Extrêmes et lumineux, à lire en apnée

Christophe Manon épouse en poète les sauts et les rebonds du souvenir et de la pensée.

Entrer dans le livre en manquant une marche, c’est l’étonnant pari de Christophe Manon dans Extrêmes et lumineux. On s’attache volontiers à juger ou à aimer un livre d’après sa première phrase. Ici, c’est l’absence de la première lettre qui brille par son absence. Le « N » de Noir, qu’on imagine le premier mot du roman. Ça commence comme ça : « oir puis blanc, puis noir de nouveau… ». En d’autres temps, on y aurait vu une référence au noir des lettres sur la page blanche, mais ne compliquons pas les choses, nous sommes dans un parking et il s’agit de marquage au sol. Chaque voiture, chaque lettre, chaque mot à sa place. Mais rien ne marche comme prévu : les numéros s’effacent, les lettres des panneaux deviennent illisibles, et un blanc a pris la place du N noir du commencement.

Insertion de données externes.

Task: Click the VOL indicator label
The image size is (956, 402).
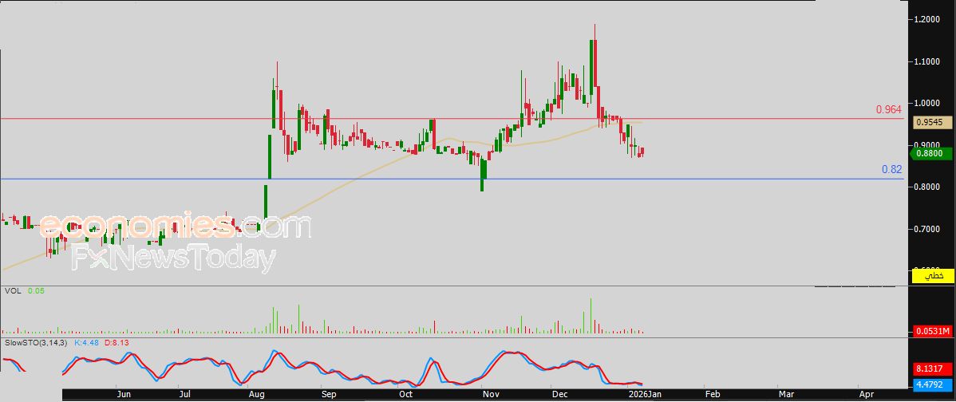Action: tap(12, 291)
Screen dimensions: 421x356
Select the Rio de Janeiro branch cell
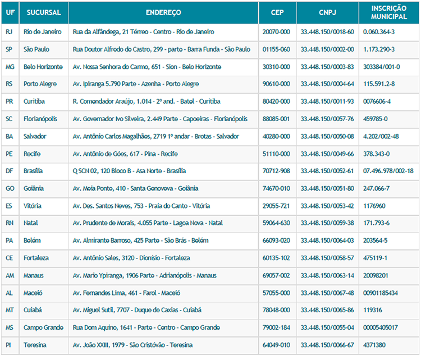(43, 32)
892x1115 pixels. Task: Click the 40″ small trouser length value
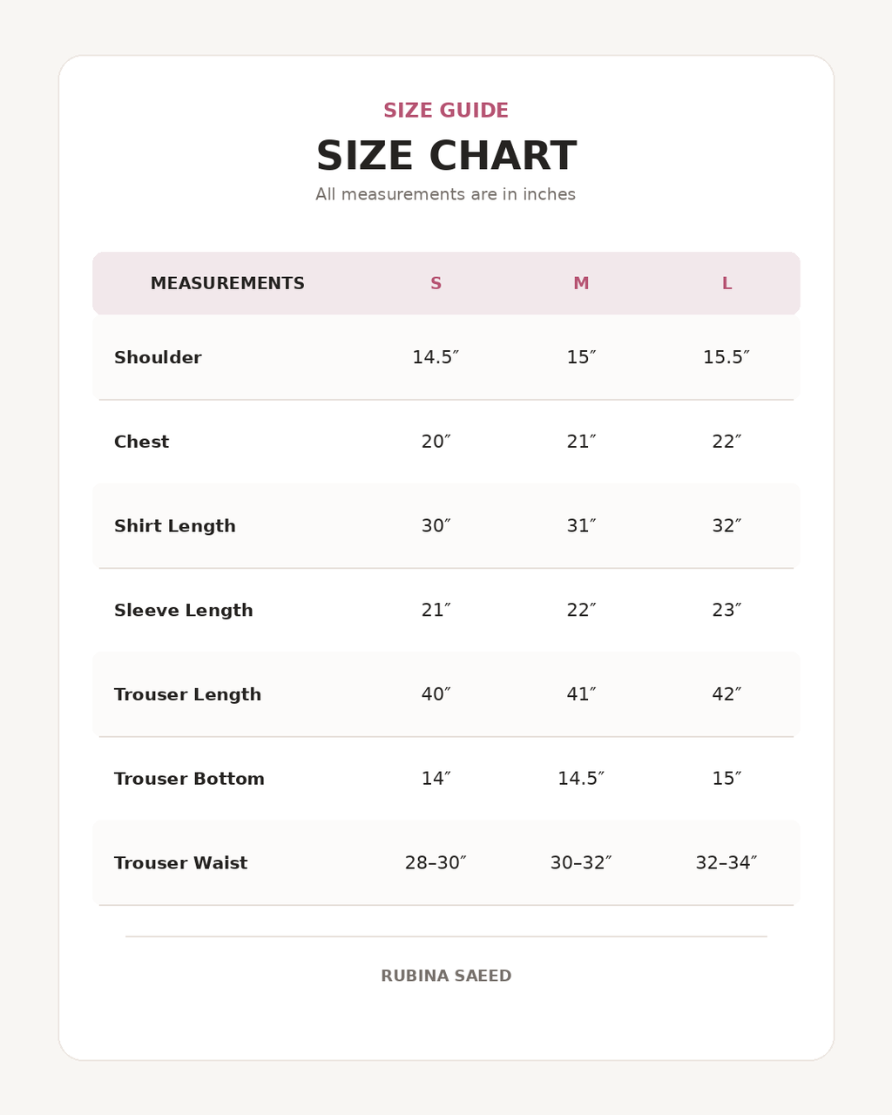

Pourtant, le livre démarre, et bien. Avec ses inscriptions à demi effacées, le parking, sous la plume de Christophe Manon prend des allures de grotte préhistorique, labyrinthe dans son uniformité, quand un « fracas assourdissant » interrompt l’évocation. Le fil se brise, un alinéa tranche dans un mot ; « mo/to ». Et nous voilà ailleurs. Il y a toujours une moto. Pas celle entendue dans le parking, mais une autre, ancienne, militaire, vue sur une photo datée de 1942. Le temps d’y entrer et l’image saute. Le mot sectionné se continue dans une autre scène, celle d’un théâtre forain, vu par un vieil article de journal. Une maison de village sans âge, puis une aïeule inusable, et l’on passe à une scène sexuelle. Mais où nous conduit donc Christophe Manon ?

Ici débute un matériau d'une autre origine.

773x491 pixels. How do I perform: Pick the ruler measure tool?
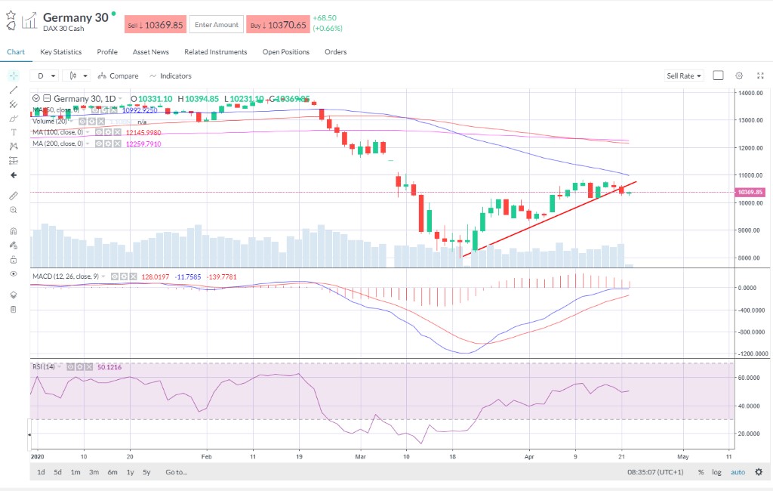[13, 196]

D’une disjonction à l’autre, ce qui peut sembler procédé formel mimant un zapping erratique s’efface derrière une cohérence naturelle. Le livre est l’exploration réaliste d’une mémoire où tout s’enchaîne simplement, par associations d’idées, analogies, par sauts ou coq-à-l’âne, épousant le libre mouvement de la pensée et du souvenir. Remonte un roman familial d’amour et de guerre fait d’albums, de cahiers d’écolier, de cartes postales, monde enfoui, sans nostalgie, où la petite madeleine aurait l’odeur tenace du tabac à rouler.
Extrêmes et lumineux est un roman qu’on lit sans reprendre haleine, propulsé d’un tableau à l’autre, par la dynamique de la phrase se cognant dans ces repères violemment éclairés, émergeant de l’oubli par la minutie de l’écriture de Christophe Manon, par l’accord miraculeux qui lie cette quête singulière à l’expérience de tous.